▸ Task input
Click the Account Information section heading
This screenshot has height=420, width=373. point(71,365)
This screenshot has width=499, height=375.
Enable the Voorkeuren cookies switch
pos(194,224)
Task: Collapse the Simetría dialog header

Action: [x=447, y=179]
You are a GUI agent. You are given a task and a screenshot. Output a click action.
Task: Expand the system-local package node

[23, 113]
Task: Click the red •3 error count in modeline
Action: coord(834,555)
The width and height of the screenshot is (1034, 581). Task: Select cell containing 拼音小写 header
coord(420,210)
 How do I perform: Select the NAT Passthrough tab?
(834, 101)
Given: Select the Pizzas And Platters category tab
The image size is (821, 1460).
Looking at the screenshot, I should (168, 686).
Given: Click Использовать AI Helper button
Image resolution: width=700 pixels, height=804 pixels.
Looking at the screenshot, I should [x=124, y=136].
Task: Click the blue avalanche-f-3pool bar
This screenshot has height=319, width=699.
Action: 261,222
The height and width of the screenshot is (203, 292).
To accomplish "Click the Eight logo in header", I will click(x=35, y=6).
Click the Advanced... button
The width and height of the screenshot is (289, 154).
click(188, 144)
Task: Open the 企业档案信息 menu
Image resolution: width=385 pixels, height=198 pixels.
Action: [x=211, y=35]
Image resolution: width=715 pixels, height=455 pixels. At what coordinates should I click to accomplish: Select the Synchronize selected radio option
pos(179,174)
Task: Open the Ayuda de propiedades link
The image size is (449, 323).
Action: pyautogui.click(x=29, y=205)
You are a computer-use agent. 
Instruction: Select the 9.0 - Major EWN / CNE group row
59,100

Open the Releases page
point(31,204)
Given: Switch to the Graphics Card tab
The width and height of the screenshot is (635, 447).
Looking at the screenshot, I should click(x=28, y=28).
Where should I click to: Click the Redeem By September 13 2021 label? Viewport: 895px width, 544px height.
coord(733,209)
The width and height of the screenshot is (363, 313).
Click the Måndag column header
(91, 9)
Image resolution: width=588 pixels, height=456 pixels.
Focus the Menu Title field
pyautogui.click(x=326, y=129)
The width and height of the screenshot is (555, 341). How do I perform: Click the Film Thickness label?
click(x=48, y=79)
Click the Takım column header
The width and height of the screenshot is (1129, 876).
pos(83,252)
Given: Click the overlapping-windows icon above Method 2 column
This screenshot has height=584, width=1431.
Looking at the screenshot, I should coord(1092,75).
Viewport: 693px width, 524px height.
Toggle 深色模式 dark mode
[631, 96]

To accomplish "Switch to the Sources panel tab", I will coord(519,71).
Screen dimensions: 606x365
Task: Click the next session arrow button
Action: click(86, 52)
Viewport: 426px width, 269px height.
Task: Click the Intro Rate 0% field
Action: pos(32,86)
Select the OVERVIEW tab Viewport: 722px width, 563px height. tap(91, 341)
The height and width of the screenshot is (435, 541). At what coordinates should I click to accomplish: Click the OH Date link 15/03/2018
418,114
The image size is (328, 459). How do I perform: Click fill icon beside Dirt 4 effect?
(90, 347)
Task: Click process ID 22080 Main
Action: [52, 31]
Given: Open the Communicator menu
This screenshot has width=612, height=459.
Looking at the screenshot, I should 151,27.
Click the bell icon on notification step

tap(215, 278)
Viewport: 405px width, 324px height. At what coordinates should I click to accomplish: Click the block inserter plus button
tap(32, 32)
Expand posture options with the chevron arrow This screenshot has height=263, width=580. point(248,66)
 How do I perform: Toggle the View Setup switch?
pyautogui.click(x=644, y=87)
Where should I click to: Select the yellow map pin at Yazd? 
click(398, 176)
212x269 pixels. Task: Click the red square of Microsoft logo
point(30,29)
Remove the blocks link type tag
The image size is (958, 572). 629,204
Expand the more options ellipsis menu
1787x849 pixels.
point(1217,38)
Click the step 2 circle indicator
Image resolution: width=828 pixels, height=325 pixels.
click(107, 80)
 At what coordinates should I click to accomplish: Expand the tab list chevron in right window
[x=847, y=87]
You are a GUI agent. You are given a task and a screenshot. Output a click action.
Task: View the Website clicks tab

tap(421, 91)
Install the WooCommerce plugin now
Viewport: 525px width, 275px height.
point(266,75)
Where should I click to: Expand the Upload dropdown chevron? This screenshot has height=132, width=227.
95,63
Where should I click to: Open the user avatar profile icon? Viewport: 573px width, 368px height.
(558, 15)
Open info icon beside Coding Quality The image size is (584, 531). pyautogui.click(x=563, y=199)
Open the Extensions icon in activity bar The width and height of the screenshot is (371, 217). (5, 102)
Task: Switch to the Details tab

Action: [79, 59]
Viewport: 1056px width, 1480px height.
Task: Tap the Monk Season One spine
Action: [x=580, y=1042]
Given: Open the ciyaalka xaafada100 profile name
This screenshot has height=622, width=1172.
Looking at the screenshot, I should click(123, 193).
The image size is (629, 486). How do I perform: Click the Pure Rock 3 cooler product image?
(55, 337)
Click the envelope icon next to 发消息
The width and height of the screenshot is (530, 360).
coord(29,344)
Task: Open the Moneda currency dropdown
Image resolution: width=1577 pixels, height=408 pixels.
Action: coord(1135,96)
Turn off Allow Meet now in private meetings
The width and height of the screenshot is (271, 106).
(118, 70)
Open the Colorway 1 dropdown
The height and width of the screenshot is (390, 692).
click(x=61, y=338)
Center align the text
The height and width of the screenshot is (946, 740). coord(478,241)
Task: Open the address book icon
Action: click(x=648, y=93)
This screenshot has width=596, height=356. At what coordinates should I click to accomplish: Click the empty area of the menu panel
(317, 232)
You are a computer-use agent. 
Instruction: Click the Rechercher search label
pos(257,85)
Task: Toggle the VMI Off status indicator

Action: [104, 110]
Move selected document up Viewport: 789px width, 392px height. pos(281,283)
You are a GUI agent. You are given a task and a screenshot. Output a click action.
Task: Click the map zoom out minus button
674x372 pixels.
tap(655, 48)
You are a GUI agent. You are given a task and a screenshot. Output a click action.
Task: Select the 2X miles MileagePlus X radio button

▸ Work order
Search the material above for lines containing the string "options", then pull them out.

▸ Completed exercise
Expand posture options with the chevron arrow This screenshot has height=263, width=580. point(248,66)
Expand the more options ellipsis menu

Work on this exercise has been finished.